Maybe this is the new way of the interconnected cyber-world. Each one of us who makes our voice heard has the potential to do small things with great love.
Published on July 07, 2013 18:22
July 4, 2013
A Daily Writing Schedule

I think there is value in daily goal-setting, in writing forward and in progressing the story in a linear way. I wish I could do it, but my process seems to consist of (yes) daily writing practice, but not actually writing forward as a general rule, but in fits and starts, and in fact much of the writing is writing within what I already have down. And inside my own head, of course. I do have a daily writing schedule which consists of writing daily. That's it.

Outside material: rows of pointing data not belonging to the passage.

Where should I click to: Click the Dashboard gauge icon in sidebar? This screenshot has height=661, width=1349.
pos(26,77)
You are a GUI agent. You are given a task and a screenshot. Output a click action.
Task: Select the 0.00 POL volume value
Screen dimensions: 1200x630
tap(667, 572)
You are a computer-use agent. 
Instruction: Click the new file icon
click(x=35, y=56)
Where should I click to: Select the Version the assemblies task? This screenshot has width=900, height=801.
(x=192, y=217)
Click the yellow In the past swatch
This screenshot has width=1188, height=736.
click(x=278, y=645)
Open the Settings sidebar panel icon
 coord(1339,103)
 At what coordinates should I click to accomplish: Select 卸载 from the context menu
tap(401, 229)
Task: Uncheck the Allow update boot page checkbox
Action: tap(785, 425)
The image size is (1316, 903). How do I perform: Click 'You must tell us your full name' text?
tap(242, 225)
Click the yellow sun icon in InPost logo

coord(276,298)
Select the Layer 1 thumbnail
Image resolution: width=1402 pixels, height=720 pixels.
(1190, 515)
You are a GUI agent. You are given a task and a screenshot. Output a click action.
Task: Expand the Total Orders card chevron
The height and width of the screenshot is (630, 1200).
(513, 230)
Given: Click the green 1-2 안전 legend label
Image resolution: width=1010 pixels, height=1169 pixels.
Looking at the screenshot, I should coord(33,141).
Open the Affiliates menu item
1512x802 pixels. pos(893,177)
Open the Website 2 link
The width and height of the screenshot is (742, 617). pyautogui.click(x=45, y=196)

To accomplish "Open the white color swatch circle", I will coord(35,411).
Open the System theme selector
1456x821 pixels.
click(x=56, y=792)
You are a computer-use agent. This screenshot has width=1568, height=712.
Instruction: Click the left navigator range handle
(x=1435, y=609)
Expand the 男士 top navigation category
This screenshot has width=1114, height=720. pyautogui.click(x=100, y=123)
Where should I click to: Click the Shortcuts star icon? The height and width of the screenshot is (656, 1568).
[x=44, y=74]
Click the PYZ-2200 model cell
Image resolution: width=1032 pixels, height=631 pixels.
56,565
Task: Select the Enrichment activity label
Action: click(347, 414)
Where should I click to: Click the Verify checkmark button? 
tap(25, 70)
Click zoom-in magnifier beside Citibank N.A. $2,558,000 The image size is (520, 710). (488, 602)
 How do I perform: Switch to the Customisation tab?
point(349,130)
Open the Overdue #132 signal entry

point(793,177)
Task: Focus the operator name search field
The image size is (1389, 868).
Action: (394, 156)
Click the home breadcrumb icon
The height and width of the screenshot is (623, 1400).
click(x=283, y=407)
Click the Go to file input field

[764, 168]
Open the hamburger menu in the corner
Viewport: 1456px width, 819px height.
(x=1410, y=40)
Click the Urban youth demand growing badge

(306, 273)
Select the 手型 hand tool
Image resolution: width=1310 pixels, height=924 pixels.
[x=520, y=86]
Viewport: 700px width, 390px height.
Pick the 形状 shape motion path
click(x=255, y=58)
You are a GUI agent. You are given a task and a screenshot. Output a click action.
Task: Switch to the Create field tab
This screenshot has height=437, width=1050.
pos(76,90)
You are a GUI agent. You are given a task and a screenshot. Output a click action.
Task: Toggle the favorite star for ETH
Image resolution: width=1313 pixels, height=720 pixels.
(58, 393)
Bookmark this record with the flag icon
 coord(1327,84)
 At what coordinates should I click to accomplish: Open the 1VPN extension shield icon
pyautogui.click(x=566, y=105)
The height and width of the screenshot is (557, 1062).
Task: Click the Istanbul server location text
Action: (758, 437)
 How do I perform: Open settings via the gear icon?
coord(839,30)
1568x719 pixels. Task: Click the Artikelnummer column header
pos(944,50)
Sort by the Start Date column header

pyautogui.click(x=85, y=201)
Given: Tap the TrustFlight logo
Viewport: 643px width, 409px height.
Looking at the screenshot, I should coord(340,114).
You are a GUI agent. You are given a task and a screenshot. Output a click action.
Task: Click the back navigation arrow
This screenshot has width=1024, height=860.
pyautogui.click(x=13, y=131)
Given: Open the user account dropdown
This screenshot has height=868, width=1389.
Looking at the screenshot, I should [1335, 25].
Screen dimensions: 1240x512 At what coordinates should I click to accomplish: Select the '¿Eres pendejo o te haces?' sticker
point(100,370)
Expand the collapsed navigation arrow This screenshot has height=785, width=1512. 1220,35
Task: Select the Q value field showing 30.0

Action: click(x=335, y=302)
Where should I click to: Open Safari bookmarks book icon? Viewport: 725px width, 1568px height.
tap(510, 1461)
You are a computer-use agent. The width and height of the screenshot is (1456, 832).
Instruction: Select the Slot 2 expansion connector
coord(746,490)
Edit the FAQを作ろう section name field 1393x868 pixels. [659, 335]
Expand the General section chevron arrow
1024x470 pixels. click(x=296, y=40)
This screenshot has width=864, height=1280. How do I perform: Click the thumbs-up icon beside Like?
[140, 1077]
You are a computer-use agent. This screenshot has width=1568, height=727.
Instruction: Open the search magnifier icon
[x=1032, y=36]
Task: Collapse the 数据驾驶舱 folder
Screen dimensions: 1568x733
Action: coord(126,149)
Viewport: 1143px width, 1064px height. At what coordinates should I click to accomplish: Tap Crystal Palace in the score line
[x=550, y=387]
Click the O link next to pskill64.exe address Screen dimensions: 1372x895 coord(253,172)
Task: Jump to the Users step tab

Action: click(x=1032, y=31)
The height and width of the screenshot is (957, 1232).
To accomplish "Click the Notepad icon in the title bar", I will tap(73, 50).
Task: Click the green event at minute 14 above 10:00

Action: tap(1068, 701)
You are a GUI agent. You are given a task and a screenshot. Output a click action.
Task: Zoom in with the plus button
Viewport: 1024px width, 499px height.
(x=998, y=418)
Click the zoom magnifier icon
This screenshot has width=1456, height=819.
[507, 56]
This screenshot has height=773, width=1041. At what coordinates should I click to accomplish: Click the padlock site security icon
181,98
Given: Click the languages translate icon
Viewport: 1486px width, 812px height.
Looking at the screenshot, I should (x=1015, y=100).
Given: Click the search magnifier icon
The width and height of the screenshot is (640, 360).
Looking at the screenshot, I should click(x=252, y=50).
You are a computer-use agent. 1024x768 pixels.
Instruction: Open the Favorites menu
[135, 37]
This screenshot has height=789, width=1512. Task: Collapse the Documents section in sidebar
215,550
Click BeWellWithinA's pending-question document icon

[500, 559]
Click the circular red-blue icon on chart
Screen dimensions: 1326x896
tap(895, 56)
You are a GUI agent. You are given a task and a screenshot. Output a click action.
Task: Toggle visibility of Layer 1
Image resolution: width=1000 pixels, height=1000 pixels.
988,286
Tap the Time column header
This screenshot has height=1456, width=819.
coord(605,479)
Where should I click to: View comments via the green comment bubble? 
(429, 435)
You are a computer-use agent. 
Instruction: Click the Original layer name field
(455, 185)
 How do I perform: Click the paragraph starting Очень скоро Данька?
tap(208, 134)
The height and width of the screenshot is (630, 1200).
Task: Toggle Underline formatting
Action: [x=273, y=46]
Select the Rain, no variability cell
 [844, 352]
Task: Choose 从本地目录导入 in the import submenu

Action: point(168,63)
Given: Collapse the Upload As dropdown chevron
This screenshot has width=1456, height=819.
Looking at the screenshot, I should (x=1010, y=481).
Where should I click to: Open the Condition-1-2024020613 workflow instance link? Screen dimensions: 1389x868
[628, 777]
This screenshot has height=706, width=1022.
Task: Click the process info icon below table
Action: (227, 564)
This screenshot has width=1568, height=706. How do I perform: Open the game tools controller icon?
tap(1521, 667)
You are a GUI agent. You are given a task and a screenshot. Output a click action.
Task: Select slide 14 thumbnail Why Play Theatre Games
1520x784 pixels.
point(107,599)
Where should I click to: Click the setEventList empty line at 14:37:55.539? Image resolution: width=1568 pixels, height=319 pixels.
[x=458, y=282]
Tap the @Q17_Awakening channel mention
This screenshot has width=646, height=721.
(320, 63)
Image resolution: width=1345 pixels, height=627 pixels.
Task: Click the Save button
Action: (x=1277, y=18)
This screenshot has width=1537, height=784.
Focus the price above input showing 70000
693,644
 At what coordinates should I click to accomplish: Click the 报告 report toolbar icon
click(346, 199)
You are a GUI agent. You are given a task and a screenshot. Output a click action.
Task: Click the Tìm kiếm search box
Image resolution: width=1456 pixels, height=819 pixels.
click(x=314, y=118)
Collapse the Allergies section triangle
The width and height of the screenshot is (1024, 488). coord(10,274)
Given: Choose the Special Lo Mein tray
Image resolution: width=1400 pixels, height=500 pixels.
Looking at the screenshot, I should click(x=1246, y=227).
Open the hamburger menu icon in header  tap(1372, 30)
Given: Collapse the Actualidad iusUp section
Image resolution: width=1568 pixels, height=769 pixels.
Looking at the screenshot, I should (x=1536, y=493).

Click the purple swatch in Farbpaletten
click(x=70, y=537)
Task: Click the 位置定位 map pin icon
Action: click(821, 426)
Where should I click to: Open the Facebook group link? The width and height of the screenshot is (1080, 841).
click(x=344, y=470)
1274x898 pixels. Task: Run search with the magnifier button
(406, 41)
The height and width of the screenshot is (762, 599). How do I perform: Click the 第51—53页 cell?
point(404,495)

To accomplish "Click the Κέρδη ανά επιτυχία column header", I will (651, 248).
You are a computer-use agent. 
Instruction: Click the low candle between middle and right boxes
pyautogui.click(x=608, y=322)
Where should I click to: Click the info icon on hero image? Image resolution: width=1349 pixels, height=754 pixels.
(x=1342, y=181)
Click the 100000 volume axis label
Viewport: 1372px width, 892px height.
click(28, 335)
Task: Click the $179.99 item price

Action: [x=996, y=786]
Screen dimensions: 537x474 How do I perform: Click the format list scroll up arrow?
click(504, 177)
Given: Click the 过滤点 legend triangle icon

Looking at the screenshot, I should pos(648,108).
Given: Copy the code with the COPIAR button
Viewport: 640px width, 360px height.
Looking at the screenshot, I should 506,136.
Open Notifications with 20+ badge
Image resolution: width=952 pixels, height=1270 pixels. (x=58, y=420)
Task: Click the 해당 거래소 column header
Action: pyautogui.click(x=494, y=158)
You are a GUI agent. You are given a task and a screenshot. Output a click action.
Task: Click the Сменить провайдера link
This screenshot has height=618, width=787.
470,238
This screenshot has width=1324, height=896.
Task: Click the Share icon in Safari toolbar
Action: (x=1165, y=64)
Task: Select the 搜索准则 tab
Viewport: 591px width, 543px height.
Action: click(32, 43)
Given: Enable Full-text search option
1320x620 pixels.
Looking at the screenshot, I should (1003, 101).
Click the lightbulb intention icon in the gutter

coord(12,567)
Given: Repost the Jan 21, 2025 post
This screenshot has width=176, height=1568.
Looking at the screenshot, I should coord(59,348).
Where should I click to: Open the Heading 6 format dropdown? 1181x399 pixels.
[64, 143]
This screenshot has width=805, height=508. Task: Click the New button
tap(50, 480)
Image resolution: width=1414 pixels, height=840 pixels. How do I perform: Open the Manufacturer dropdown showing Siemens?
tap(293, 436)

This week I started the new novel. Officially. I drew up a plan and stuck it on my wall. I used the table function on my word processor and painstakingly put a new date in every little square. On the first day I spent my time writing in between doing the laundry, dishes, bed, listening to an interview on the radio with a professor of microbiology on bacteria. I checked my emails, and cooked up a big pot of Dahl with some extremely hot chillies. I know all that sounds like skiving off, but I think of it as my thinking time. At the end of the day I wrote in the first little square. I have written in four little squares now. So far, so good. So far, I think I like what I've done, but I'm not showing it to anyone yet. No, not for a while.
Day five. I'd like to write forward, and I probably will - a bit. Knowing the way I go though, there will be a lot of working what I have - already, and that seems to bring new stuff in, as I take stuff out. The net result is inching forward.
Wish me luck. And if you're between projects at the moment why not start one now? Even an average of 100 words a day will get you a novella-sized manuscript by this time next year. 100 'fixed', or even 'bad' ones that you can fix.